In 2008, the Heyang Folk Song Museum, which covers an area of 20 mu, covers an area of nearly 4,000 square meters and costs 32.08 million yuan, was built. It has 10 functional sites, such as historical relics exhibition hall, historical celebrity hall, folklore gallery, academic research center, training school and folk song performance hall. It contains important works of Heyang Folk Song, such as Zhaozhu Song and Shengguan Return to Soul.
Setting up a song team
In order to teach and spread Wu Songs, various parts of Suzhou have set up their own folk song teams. In addition to Luxun, Baimai and Heyang folk song teams, there are also Shiwan folk song teams in Shajiabang Town, Shengpu folk song team in Park, Baiyangwan Street folk song teams and so on. For example, the Luxu Folk Song Team was established in 1998. Its members have grown from 85 at the beginning to 325 at the present day (excluding students). Members include old mountain singers over 70 years old, middle-aged mountain singers over 50 to 60 years old, young mountain singers between 20 and 40 years old, and children singers at four age levels.
Take part in the song contest
Suzhou Wuge has been holding or participating in major folk art performances and competitions at all levels, which has made a great impact and achieved great results. Through various kinds of folk song festivals and competitions, it not only enlarges the dialogue and exchanges between Wuge and other folk songs, but also mobilizes the enthusiasm of mountain singers and local people, and promotes them to actively participate in the protection of Wuge and consciously inherit Wuge culture.
Since 1981, Jiangsu, Zhejiang and Shanghai Non-governmental Cooperative Zones have held six Wuge symposiums and published a total of 171 papers.
In 2003, the book "Wu Song essence" compiled by Wang Rongpei and Jinxu et al. Used the opportunity of Suzhou to convene the twenty-seventh World Heritage conference to go abroad. This is the first time in China to show Wu songs in the form of research results for the first time, laying the foundation for Wu Ge's external communication and protection in the world.

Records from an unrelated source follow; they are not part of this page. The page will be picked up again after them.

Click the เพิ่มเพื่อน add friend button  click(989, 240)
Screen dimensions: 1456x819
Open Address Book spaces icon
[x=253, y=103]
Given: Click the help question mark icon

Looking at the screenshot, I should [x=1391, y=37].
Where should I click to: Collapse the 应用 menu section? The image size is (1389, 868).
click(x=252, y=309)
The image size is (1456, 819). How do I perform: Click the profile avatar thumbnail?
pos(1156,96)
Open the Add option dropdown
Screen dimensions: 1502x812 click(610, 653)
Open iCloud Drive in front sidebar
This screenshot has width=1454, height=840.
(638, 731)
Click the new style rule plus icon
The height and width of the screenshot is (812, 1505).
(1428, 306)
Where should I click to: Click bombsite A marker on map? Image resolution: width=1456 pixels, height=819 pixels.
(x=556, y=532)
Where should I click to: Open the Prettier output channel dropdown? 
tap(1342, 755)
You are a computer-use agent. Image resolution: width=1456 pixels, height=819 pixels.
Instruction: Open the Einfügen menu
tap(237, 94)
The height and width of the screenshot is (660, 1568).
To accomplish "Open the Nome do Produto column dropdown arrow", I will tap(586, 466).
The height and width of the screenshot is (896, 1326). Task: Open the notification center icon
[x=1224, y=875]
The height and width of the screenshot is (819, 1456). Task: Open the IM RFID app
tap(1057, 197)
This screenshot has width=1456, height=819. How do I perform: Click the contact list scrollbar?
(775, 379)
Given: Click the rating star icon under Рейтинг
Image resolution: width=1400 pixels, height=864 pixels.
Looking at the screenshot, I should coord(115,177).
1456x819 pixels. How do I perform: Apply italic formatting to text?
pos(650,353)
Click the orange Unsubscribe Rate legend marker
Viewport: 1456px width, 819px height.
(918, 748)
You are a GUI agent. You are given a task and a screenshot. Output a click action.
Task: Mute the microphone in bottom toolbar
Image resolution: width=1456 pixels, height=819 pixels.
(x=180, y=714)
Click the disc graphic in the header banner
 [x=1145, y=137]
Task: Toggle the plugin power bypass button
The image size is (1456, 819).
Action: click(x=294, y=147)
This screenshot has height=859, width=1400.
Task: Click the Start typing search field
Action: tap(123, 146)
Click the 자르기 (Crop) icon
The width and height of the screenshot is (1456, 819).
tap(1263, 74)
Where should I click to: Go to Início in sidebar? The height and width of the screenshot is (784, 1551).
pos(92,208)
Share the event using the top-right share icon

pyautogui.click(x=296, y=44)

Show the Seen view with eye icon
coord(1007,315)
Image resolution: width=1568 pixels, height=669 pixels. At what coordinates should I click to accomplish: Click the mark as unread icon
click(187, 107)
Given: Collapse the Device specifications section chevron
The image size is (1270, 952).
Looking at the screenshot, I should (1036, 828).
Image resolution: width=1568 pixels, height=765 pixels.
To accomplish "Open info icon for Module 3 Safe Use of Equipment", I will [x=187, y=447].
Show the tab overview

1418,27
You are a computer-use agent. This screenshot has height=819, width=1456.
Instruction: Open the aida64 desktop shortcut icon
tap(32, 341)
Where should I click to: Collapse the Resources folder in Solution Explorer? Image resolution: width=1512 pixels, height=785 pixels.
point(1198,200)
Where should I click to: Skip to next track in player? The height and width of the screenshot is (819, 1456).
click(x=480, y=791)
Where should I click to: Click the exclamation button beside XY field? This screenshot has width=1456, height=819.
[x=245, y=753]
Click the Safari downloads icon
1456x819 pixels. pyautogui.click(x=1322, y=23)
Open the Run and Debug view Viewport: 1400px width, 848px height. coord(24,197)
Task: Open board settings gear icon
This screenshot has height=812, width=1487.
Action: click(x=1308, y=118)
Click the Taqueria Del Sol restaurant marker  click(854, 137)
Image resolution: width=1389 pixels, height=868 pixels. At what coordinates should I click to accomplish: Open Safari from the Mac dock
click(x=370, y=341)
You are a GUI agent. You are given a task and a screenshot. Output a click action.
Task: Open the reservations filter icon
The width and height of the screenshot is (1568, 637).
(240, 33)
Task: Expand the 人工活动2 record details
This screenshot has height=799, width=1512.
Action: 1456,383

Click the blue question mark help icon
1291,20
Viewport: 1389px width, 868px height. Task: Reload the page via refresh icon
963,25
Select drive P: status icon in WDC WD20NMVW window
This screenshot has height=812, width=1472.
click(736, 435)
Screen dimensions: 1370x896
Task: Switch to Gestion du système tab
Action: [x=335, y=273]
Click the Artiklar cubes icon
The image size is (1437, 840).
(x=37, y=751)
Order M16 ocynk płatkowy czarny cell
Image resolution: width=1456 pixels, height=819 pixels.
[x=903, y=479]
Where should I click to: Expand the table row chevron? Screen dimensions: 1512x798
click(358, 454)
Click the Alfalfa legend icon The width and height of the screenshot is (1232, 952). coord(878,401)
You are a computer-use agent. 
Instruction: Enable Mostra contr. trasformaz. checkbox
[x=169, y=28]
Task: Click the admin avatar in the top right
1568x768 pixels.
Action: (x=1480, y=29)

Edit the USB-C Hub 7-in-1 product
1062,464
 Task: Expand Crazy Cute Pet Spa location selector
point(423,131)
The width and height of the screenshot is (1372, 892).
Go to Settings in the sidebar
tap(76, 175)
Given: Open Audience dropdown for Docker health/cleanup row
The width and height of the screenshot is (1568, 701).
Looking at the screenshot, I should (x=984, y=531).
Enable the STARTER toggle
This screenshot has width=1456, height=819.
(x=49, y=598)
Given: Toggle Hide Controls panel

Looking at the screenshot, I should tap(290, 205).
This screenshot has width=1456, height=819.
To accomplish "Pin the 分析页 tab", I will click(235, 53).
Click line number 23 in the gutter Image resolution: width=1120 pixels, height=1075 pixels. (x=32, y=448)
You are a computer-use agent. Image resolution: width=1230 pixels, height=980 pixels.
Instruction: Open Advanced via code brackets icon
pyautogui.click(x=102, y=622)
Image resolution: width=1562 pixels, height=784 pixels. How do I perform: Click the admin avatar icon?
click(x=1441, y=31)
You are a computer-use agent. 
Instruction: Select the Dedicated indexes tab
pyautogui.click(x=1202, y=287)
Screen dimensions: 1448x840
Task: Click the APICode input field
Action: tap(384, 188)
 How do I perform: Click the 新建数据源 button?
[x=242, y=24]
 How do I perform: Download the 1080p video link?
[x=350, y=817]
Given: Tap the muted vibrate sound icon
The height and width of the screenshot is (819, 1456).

Suzhou Wuge has also attracted the attention of many scholars and experts from UNESCO, Europe and the United States, Japan and Korea. They have visited Suzhou for many times to collect local customs and inspect the living conditions of Wuge. Among them, the most famous one is the Dutch scholar Sister Shi Niejie's "Chinese Folk Songs and Folk Singers: Sunan Folk Song Tradition", which is praised as "Detailed by Western Scholars". Introduce the first monograph of contemporary Wuge.
Birrell's Han Dynasty Folk Songs and Yutai Xinyong translated Wusheng songs of the Southern Dynasty into English; Feng Menglong's Mountain Songs translated and published by Cornelia Topman translated and translated Wu songs of the Ming Dynasty into German; Dutch scholar Shi Niejie's "Chinese Folk Songs and Folk Singers - Mountain Songs of Southern Jiangsu" was studied. Some modern Wu songs have been studied and translated. In addition, the UNESCO "Survey Group on the Preservation of Chinese Traditional Folk Songs" visited Suzhou and Changshu in 1994 to investigate the preservation of Wuge in detail.
In 2008, "Spring Rice Song" won the "Golden Spike Cup" Award for the first Chinese Farmers'Literature and Art Festival.
In 2006, Phoenix Town of Zhangjiagang held the First Heyang Folk Song Festival and the Third Peach Blossom Festival, which fully demonstrated the ancient and modern style of Heyang Folk Songs. By 2014, the Heyang Folk Song Festival had been successfully held for four times.
Since 1998, Luxu folk songs have participated in many competitions, such as the Jiangsu, Zhejiang and Shanghai folk songs festivals, the Chinese Art Festival and the National Primitive Ecology Folk Song Concert.